Application What: P2P flickr

User Actions
The following must be supported. You can add additional operations if you like. The operations listed are not a specification.

  • add photo
  • replace | delete | recreate photo
    (recreate assigns to a photo that has been deleted)
  • add comment to photo
  • replace | delete comment
  • View photos / comments

Important: The assignment is to build a photo/comment sharing system that provides eventual consistency. All aspects of the design/implementation are up to you. What follows are specific suggestions. They are not intended to be complete. You will have to decide many things for yourselves, even if you decide to follow the suggestions.

Software Structure Overview
Logically, there are three parts to this application:

  1. Discovery
    The discovery component implements the discovery protocol. Designing the discovery protocol is a key part of this assignment.

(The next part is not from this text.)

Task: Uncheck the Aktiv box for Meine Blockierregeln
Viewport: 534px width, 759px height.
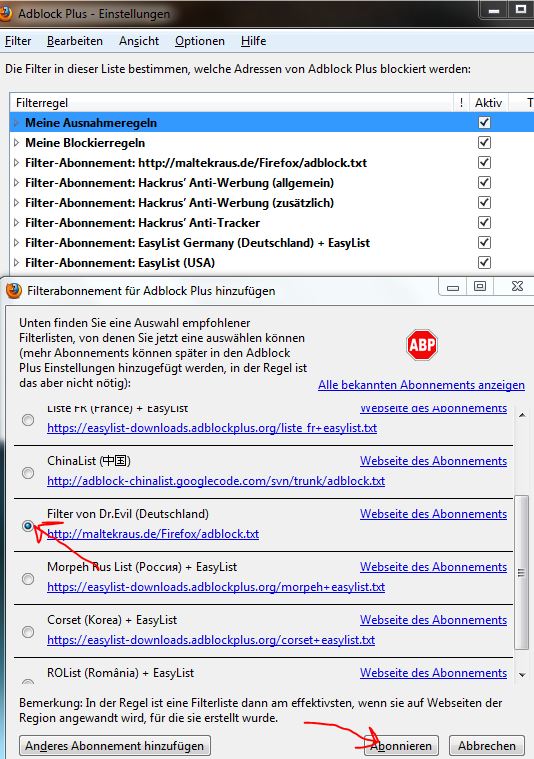Action: 484,143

    The server side of the discovery component waits around in some well-known place. When contacted, it provides the information needed to contact the anti-entropy component. (In slightly more detail: the discovery component is listening to a UDP port with a well known number. The anti-entropy component creates a TCP port with an ephemeral port number, registers the port number with the discovery component, and then waits for a connection on the TCP port.)

    The client side of the discovery component knows how to look for (i.e., discover) other running instances of the application, and so to obtain the information needed to connect to their anti-entropy components.

  2. Anti-entropy

    The anti-entropy component uses the anti-entropy protocol (the design of which is another key part of the assignment) to obtain updates from a peer.

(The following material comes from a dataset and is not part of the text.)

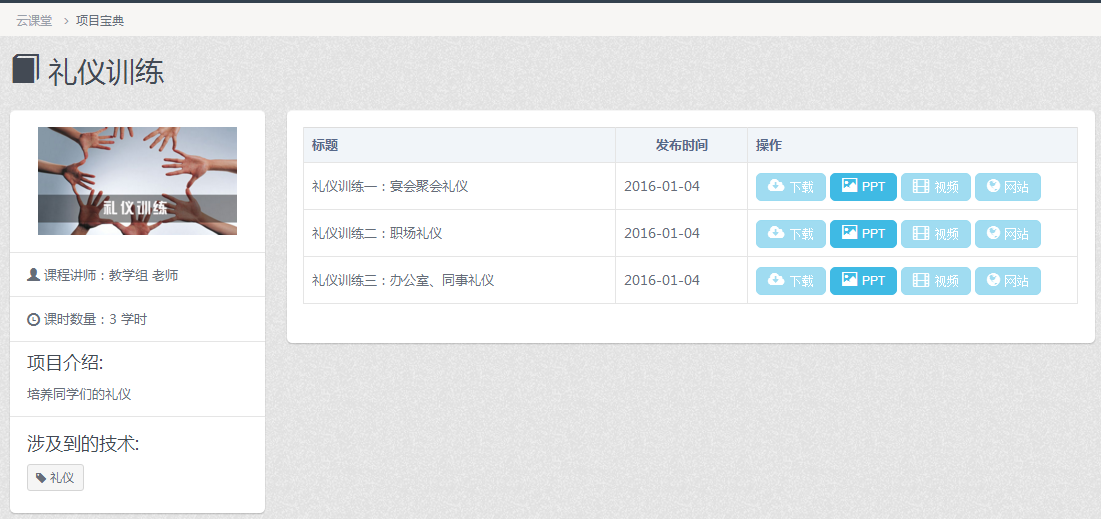
Task: Go to 云课堂 breadcrumb link
Action: 34,20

    The server side of anti-entropy waits to be contacted by another instance. Once contacted, it figures out what data it has that the contacting instance doesn't, and transfers that data to it.

    The client side of anti-entropy uses the discovery protocol to find another running instance, contact it, and receive update information from it.

  3. UI
    The UI handles local operations: adding, replacing, and deleting photos; adding, editing, and deleting comments on photos; displaying photos and comments.
Here is a high level overview of the suggested implementation strategy. Rectangles represent indivdidual processes -- that is, execution of a single (possibly multi-threaded) program. The disk and cube icons represent data: an sqlite3 database and directories on the local machine, respectively. The happy face represents the user.

p2p flickr is the focus of the assignment -- the implementation of the discovery and anti-entropy protocols. That component has no UI. Logically, it runs as a daemon, although it's easier to just start it manually and kill it when you're done.

Persistent Data: sqlite3

The database holds persistent data (data that survives between runs of the program). This includes information about the photos that have been registered (the photos themselves are kept as files in the .../images directory.), the comments on them, and anything else required. sqlite3 is particularly handy for this - it's just a library, so requires no setup or administration.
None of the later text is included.